Among the chief reasons for the Colts’ struggles, which led to the firing of former coach Frank Reich in November, has been the team’s approach to the quarterback position, Ballard said. The Colts have had different starting QBs to open each of the past five seasons, and the team had three different quarterbacks — Matt Ryan, Sam Ehlinger and Nick Foles — start games in 2022.
“Looking back on it, when you’re changing quarterbacks every year, it’s tough,” Ballard said. “It’s tough on everybody. It’s tough on the team. Not getting that position settled has a little something to do with [the team’s predicament].”
The Colts, who hold the No. 4 pick in April’s NFL draft, are widely expected to select a quarterback. Asked directly whether he was willing to be aggressive, perhaps even trading up to No. 1, Ballard didn’t flinch.
“I’ll do whatever it takes,” said Ballard, who in the past has expressed some reluctance to invest in a rookie quarterback. “If we thought there’s a player that we’re driven to get that makes the franchise and the team better, that’s what we would do.
“We understand the importance of the position. To get one that you can win with and to be right is the most important thing — not if we take one or not. It’s being right.”
Ballard pinpointed other mistakes that undermined the team, such as his ill-fated moves at left tackle that resulted in a revolving door at one of the team’s most critical positions.
“You get a vet quarterback and, well, here’s the expectation: We’re going to the Super Bowl,” Ballard said. “… Well, there was holes in there, and our job is to fix those holes.”
There has been much speculation about Ballard’s level of authority, given owner Jim Irsay’s recent exercise of his own power in decision-making.
On that subject, Ballard publicly acknowledged for the first time that he was not in agreement with Irsay on the decision to install Saturday as the team’s interim coach after Reich’s firing. Other specific internal candidates were not discussed, Ballard said. “It never really got to that point,” Ballard said.

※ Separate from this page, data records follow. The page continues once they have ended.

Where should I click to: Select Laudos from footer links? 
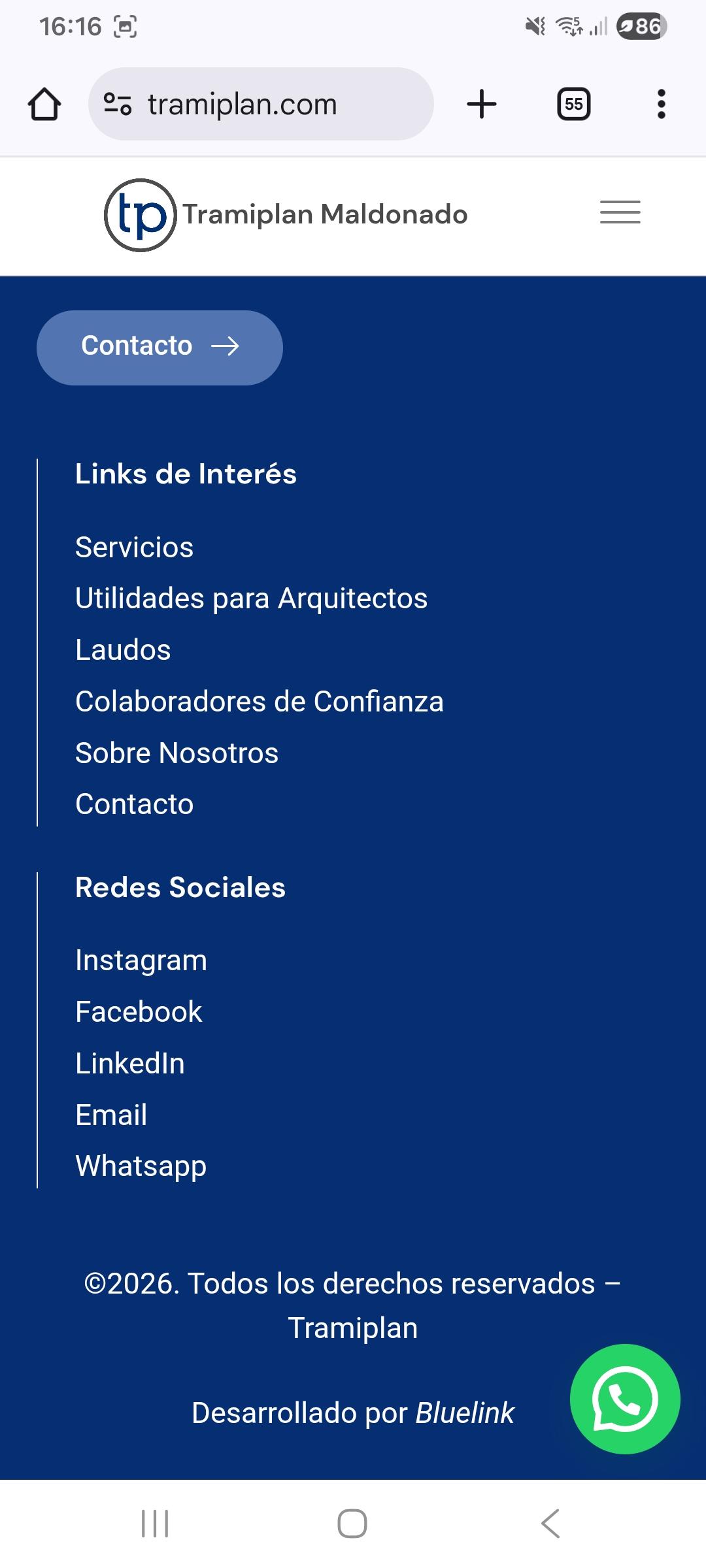point(122,649)
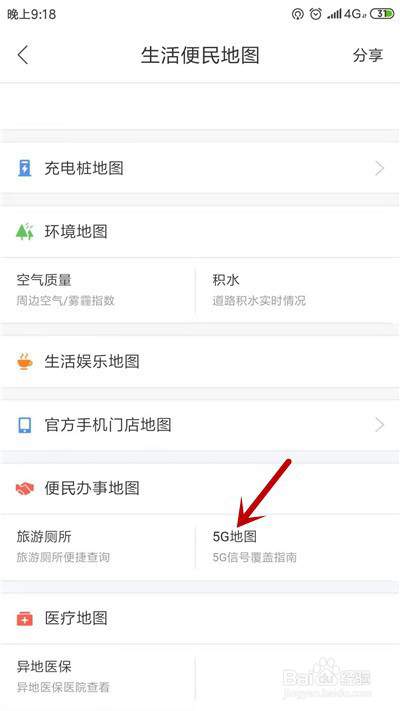
Task: Open 空气质量 air quality map
Action: 98,290
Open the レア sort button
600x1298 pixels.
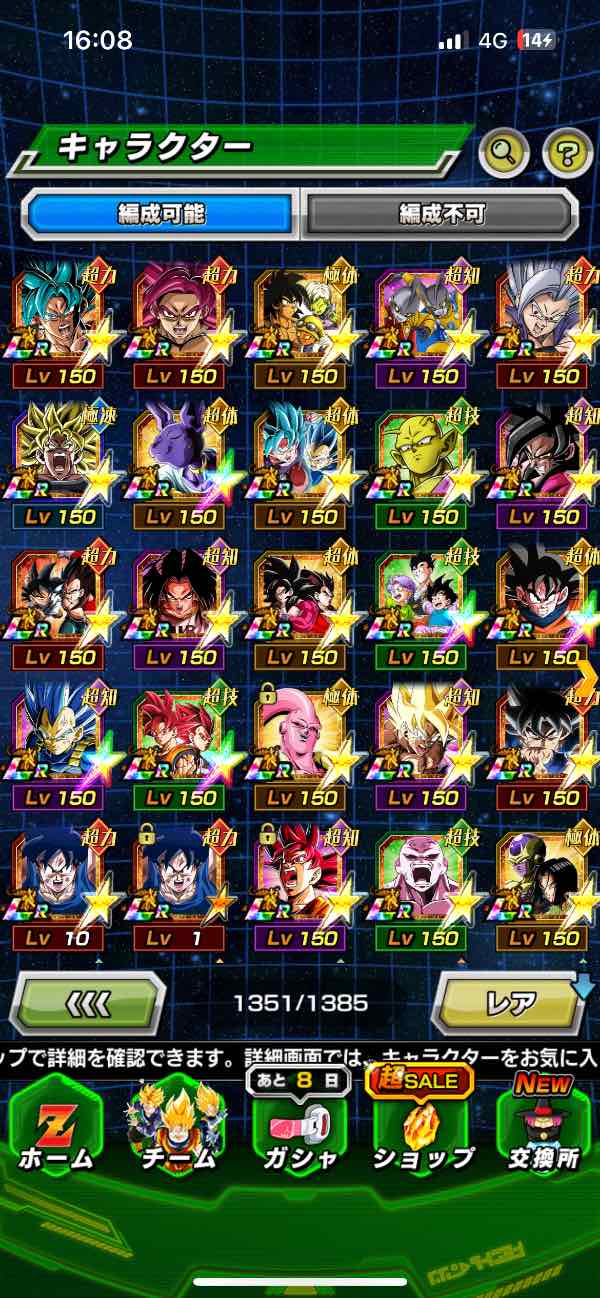[x=509, y=1001]

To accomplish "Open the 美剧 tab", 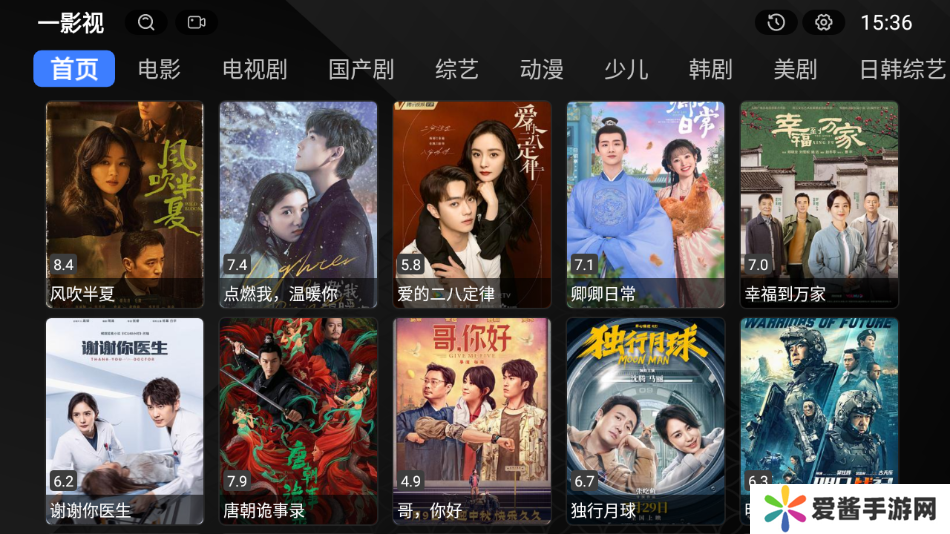I will (795, 69).
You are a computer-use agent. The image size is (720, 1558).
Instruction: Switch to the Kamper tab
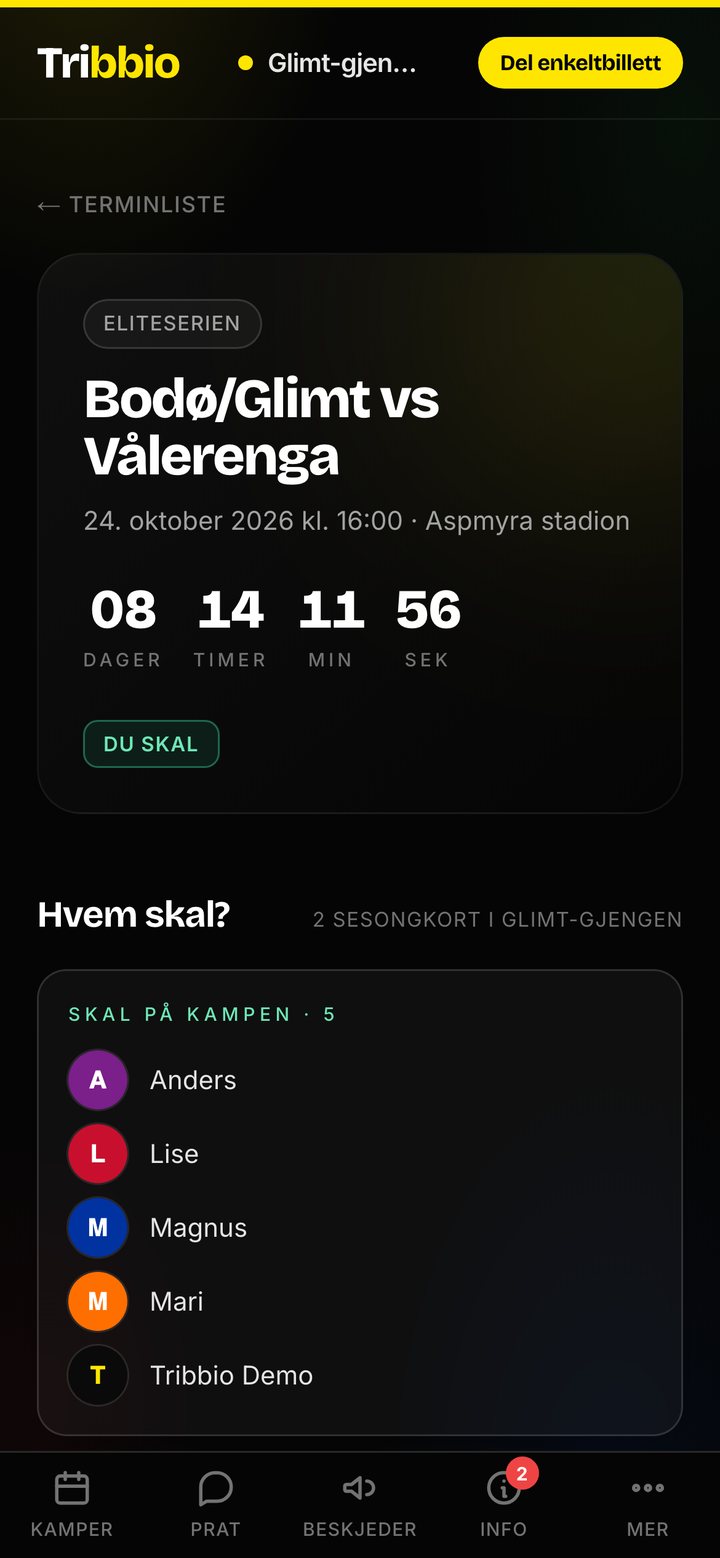pos(72,1504)
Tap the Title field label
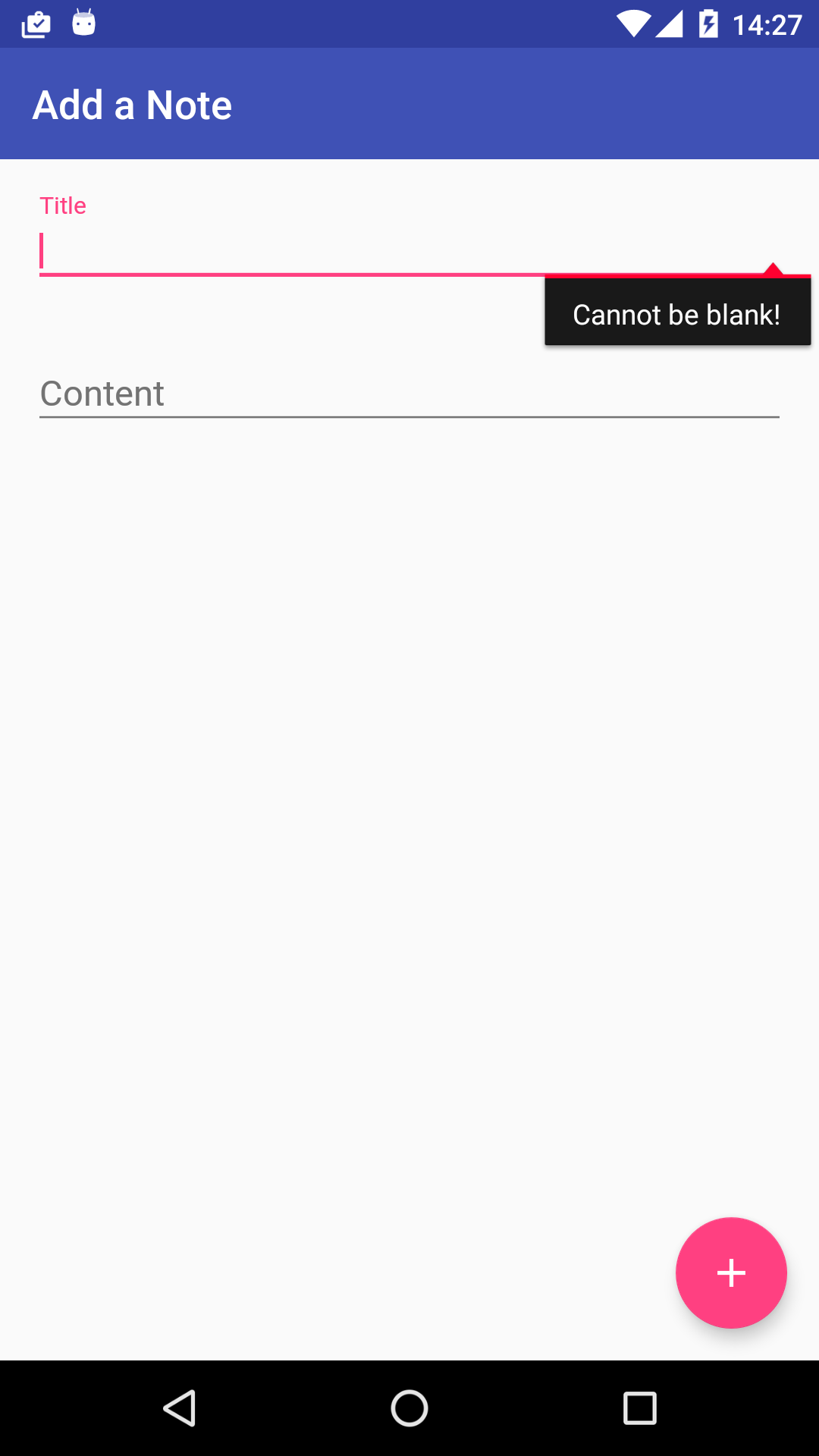 [63, 205]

At the time, Saturday was an ESPN analyst with a part-time role as a Colts consultant. The Colts’ former All-Pro center had no coaching experience in college or the NFL when he was hired.
“This is unprecedented, and we’re putting him into a really tough situation here,” Ballard recalled telling Irsay.
Still, after going 1-7 and suffering multiple losses in historic fashion, Saturday is a candidate in the team’s coaching search, as expected, Ballard confirmed.
Ballard also addressed the perception that Irsay has denied him the ability to make consequential decisions, which would be a significant departure from the past.
“Mr. Irsay lets me do my job,” Ballard said. “He’s a good man and a good owner, and he has a lot of experience in this league, and we talk about everything.
“We don’t always agree. If we’re agreeing all the time, I’m not doing my job.”
As this current coaching search unfolds, Saturday’s close relationship with Irsay is seen as a possible advantage. Ballard denied that Saturday would have an unfair edge over other candidates. The team has already requested permission to interview several coaches, including Detroit Lions offensive coordinator Ben Johnson, Lions defensive coordinator Aaron Glenn and Los Angeles Rams defensive coordinator Raheem Morris.
“[Saturday’s] leg up is that he knows the internal workings and he’s been able to see the inside of what he wants to fix,” Ballard said. “But we will have a process that will be equal for everybody.”
Even after a season that included the firing of Reich and offensive coordinator Marcus Brady and quarterback machinations that included benching Ryan twice, Ballard was adamant that the Colts aren’t far away.
“I do think there’s some building pieces here,” Ballard said. “They’ve got to play better. Our best players gotta play to their standard. But I don’t think we’re devoid of talent. We need to add more talent. There’s areas we need to get better at. But I don’t think we’re completely void of talent.”